== REQUIRED WORK ==
Return every item below unchanged, reproducing each line character for character.

[Source records]
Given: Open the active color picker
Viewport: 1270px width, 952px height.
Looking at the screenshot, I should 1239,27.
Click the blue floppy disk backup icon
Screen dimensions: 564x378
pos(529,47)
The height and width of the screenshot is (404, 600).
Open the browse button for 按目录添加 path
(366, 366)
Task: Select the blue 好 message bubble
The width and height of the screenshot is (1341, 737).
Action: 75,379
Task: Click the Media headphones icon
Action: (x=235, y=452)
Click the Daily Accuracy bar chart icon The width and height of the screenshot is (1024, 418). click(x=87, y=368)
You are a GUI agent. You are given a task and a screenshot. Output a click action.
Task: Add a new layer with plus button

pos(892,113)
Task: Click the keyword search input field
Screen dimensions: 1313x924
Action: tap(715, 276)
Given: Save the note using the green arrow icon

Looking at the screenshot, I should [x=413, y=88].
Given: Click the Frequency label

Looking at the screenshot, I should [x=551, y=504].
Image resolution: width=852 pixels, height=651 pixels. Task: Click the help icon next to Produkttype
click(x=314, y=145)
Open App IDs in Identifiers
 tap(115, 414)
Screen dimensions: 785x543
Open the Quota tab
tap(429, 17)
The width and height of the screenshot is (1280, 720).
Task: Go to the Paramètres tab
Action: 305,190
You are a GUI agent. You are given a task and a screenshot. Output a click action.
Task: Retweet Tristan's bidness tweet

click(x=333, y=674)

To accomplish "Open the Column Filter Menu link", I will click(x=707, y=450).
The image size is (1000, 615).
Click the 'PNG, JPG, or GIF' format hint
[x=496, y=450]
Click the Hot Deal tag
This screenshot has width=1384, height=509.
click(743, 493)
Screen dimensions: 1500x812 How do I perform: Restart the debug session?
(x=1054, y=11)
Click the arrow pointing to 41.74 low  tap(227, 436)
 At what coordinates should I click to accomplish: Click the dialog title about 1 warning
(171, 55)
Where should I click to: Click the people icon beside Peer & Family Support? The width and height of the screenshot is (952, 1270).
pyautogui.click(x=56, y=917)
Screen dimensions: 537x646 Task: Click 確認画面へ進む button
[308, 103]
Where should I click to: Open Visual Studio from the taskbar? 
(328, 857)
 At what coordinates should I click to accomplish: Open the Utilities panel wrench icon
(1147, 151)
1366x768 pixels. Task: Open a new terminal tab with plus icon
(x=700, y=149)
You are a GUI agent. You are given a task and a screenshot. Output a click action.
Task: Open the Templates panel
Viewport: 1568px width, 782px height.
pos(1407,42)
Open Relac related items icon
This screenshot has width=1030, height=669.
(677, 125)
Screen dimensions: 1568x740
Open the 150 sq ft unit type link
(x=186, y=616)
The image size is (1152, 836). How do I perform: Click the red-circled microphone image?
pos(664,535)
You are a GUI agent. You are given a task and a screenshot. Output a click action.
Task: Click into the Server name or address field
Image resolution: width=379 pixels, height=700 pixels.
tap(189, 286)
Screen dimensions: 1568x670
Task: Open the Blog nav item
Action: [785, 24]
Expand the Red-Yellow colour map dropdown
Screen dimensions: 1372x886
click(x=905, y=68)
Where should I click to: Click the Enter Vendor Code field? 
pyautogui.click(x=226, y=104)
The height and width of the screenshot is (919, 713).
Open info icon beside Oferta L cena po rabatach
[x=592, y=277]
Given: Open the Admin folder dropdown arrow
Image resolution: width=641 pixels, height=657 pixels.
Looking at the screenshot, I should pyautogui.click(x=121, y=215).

== COMPLETED TASK ==
Given: Open the active color picker
Viewport: 1270px width, 952px height.
Looking at the screenshot, I should 1239,27.
Click the blue floppy disk backup icon
Screen dimensions: 564x378
pos(529,47)
The height and width of the screenshot is (404, 600).
Open the browse button for 按目录添加 path
(366, 366)
Task: Select the blue 好 message bubble
The width and height of the screenshot is (1341, 737).
Action: 75,379
Task: Click the Media headphones icon
Action: (x=235, y=452)
Click the Daily Accuracy bar chart icon The width and height of the screenshot is (1024, 418). click(x=87, y=368)
You are a GUI agent. You are given a task and a screenshot. Output a click action.
Task: Add a new layer with plus button

pos(892,113)
Task: Click the keyword search input field
Screen dimensions: 1313x924
Action: tap(715, 276)
Given: Save the note using the green arrow icon

Looking at the screenshot, I should [x=413, y=88].
Given: Click the Frequency label

Looking at the screenshot, I should [x=551, y=504].
Image resolution: width=852 pixels, height=651 pixels. Task: Click the help icon next to Produkttype
click(x=314, y=145)
Open App IDs in Identifiers
 tap(115, 414)
Screen dimensions: 785x543
Open the Quota tab
tap(429, 17)
The width and height of the screenshot is (1280, 720).
Task: Go to the Paramètres tab
Action: 305,190
You are a GUI agent. You are given a task and a screenshot. Output a click action.
Task: Retweet Tristan's bidness tweet

click(x=333, y=674)

To accomplish "Open the Column Filter Menu link", I will click(x=707, y=450).
The image size is (1000, 615).
Click the 'PNG, JPG, or GIF' format hint
[x=496, y=450]
Click the Hot Deal tag
This screenshot has width=1384, height=509.
click(743, 493)
Screen dimensions: 1500x812 How do I perform: Restart the debug session?
(x=1054, y=11)
Click the arrow pointing to 41.74 low  tap(227, 436)
 At what coordinates should I click to accomplish: Click the dialog title about 1 warning
(171, 55)
Where should I click to: Click the people icon beside Peer & Family Support? The width and height of the screenshot is (952, 1270).
pyautogui.click(x=56, y=917)
Screen dimensions: 537x646 Task: Click 確認画面へ進む button
[308, 103]
Where should I click to: Open Visual Studio from the taskbar? 
(328, 857)
 At what coordinates should I click to accomplish: Open the Utilities panel wrench icon
(1147, 151)
1366x768 pixels. Task: Open a new terminal tab with plus icon
(x=700, y=149)
You are a GUI agent. You are given a task and a screenshot. Output a click action.
Task: Open the Templates panel
Viewport: 1568px width, 782px height.
pos(1407,42)
Open Relac related items icon
This screenshot has width=1030, height=669.
(677, 125)
Screen dimensions: 1568x740
Open the 150 sq ft unit type link
(x=186, y=616)
The image size is (1152, 836). How do I perform: Click the red-circled microphone image?
pos(664,535)
You are a GUI agent. You are given a task and a screenshot. Output a click action.
Task: Click into the Server name or address field
Image resolution: width=379 pixels, height=700 pixels.
tap(189, 286)
Screen dimensions: 1568x670
Task: Open the Blog nav item
Action: [785, 24]
Expand the Red-Yellow colour map dropdown
Screen dimensions: 1372x886
click(x=905, y=68)
Where should I click to: Click the Enter Vendor Code field? 
pyautogui.click(x=226, y=104)
The height and width of the screenshot is (919, 713).
Open info icon beside Oferta L cena po rabatach
[x=592, y=277]
Given: Open the Admin folder dropdown arrow
Image resolution: width=641 pixels, height=657 pixels.
Looking at the screenshot, I should pyautogui.click(x=121, y=215).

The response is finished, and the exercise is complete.